文化団体育成については、従来その意義が認識されながらも、そのための活動が活発になされてきたとは必ずしもいい難いものであった。たとえば、昭和54年版『港区の社会教育』(港区教育委員会社会教育課編)は、その問題について、次のように述べている。
芸術文化は人生にうるおいをもたらし、情操を深め、人間性を高める上で欠くことのできないものである。これまでの芸術文化事業は、必ずしも十分とはいえなかった。芸術文化の普及と発展のためには、各種の芸術文化行事や講座、学級の充実、強化が今後の課題である。
そのほか、日ごろの文化活動の場としての施設、設備の充実をはかるとともに、文化活動の核となる文化団体の育成に努め区民の文化水準の向上を図ることが必要である。

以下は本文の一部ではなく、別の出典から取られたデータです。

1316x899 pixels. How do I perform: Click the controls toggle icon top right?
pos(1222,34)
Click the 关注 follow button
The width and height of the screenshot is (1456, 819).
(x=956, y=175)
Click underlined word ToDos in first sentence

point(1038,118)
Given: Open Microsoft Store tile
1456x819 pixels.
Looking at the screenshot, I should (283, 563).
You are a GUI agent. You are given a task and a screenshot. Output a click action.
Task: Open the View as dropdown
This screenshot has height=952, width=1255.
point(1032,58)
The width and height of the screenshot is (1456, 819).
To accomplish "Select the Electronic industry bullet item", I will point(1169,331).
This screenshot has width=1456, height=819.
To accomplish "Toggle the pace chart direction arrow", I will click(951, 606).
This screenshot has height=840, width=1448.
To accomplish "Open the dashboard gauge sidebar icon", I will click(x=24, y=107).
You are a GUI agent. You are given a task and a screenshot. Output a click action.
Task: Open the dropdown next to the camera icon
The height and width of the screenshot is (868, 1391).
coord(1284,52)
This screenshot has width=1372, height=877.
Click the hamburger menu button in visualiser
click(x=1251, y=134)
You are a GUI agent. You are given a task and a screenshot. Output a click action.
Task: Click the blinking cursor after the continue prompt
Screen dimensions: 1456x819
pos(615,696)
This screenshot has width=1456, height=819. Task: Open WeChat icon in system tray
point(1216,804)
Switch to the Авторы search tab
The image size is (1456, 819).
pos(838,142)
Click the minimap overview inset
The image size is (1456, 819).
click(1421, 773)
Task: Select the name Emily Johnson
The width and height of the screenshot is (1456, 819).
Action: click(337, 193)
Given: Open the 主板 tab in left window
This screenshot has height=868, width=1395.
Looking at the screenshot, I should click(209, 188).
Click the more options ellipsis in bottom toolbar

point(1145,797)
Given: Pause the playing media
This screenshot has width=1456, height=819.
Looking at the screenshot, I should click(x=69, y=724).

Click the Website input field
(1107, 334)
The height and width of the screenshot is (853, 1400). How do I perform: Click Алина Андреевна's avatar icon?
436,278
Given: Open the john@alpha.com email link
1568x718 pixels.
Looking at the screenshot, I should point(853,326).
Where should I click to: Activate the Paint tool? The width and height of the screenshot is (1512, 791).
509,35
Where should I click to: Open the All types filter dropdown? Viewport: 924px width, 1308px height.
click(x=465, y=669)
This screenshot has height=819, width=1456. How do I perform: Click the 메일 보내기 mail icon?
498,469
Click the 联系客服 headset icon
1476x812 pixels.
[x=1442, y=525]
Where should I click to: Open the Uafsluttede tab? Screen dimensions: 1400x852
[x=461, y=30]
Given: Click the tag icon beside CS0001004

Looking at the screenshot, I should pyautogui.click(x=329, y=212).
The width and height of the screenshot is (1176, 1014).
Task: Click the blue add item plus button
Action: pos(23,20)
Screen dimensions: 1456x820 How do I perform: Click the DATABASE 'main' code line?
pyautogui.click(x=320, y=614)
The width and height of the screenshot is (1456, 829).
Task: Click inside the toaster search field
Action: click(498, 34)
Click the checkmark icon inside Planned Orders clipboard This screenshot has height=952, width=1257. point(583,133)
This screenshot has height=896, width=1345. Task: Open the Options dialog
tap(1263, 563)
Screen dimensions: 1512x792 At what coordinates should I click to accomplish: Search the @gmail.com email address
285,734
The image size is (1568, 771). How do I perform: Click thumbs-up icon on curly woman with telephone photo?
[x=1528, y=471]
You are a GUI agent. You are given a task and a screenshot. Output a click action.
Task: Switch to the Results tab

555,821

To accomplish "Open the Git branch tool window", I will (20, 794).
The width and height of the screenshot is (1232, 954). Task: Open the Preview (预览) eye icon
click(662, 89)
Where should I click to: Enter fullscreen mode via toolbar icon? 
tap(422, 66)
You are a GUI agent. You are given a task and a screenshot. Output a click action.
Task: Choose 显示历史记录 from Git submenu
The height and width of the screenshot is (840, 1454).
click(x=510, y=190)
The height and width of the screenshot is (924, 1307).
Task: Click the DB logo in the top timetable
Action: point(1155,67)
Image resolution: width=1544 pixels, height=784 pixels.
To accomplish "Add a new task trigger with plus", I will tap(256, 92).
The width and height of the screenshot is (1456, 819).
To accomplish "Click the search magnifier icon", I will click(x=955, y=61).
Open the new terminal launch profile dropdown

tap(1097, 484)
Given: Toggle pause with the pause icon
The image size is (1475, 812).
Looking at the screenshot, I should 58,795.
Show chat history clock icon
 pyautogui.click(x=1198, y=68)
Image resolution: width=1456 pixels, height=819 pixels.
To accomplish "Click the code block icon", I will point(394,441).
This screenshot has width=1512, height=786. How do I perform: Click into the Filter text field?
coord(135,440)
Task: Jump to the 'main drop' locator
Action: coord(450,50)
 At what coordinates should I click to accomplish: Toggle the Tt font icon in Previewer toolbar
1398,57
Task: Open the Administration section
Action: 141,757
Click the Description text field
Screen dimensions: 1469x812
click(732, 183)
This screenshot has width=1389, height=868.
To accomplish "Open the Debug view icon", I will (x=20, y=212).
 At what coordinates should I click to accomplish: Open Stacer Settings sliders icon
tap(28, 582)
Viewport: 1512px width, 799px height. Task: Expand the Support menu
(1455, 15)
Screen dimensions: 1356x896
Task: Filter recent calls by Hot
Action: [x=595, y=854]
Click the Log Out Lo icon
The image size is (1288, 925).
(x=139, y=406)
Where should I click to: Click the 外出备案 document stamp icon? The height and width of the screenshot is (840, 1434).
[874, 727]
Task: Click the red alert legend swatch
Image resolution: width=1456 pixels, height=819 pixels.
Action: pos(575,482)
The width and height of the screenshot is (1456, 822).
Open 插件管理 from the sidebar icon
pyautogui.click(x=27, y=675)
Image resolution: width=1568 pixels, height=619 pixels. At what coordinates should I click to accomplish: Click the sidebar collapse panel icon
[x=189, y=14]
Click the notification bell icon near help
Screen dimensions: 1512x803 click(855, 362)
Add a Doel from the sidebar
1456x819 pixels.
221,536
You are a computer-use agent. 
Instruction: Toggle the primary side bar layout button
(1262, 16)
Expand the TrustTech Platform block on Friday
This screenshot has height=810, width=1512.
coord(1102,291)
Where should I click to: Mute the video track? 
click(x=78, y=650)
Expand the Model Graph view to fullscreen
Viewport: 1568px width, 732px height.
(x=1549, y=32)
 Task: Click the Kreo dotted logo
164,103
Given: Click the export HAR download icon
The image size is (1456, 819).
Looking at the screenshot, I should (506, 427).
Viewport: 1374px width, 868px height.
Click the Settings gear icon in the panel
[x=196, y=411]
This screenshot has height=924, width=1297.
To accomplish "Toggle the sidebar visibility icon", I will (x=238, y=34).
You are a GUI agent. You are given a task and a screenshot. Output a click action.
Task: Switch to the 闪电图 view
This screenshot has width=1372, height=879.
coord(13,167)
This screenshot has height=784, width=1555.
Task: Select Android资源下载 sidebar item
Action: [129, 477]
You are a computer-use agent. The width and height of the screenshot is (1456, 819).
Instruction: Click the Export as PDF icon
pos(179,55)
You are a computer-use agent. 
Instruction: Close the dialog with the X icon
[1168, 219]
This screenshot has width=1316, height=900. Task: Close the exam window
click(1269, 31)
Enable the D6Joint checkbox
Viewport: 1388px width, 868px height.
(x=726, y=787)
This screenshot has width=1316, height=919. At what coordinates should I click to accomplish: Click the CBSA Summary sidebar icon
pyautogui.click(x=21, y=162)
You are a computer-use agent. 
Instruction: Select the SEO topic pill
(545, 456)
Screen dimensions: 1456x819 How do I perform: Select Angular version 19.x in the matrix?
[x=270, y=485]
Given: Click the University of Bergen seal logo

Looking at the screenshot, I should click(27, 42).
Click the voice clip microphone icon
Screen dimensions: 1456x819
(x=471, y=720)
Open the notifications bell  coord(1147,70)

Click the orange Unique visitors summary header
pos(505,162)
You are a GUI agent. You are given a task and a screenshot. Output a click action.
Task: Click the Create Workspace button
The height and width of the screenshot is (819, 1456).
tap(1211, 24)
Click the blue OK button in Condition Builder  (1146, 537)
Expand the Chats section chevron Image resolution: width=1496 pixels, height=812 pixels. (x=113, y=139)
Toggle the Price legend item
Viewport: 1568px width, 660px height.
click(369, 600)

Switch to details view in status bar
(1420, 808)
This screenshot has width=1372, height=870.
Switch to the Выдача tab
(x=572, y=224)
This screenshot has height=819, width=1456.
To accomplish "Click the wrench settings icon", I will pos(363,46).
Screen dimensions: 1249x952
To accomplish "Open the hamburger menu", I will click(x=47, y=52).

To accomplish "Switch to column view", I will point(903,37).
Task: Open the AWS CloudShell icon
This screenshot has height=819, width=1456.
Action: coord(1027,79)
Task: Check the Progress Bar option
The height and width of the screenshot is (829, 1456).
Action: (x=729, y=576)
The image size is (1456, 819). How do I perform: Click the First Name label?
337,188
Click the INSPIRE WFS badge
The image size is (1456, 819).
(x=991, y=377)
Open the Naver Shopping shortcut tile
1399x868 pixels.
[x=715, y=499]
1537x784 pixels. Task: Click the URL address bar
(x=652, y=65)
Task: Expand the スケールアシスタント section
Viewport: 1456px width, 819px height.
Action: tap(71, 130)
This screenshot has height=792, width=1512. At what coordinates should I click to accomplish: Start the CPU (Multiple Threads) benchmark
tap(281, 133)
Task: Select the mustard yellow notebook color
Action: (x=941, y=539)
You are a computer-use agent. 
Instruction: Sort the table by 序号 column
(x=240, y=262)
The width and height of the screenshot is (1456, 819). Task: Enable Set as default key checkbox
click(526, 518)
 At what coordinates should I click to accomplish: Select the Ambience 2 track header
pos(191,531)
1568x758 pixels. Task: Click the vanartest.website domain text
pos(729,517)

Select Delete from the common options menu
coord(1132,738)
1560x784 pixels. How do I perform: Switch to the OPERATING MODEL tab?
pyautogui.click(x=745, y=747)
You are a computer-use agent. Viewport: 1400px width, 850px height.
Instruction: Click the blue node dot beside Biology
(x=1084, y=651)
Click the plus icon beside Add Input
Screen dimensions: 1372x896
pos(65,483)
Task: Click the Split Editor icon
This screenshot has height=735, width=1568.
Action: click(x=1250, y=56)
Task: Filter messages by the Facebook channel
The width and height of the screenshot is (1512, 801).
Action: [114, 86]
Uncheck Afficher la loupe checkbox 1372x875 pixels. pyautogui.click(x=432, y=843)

区内には趣味のグループやサークルとして、文化活動に関係するものは数多くあるが、それらの相互の連携は必ずしも満足のいく状況ではなく、文化活動の普及には、組織化が欠くことのできない条件であると考えられていたのである。
そのような状況の中で、港区茶道華道連盟、港区俳句連盟、港区珠算振興会などは、早くから組織化され、展覧会や大会を恒例化して開催するようになった。これは、社会教育行政の大きな成果といいうる。また、青少年の文化活動については、小学校の鼓笛隊や青山少年少女合唱隊に対する助成が昭和40年代から始められ、地域における音楽活動の振興に寄与している。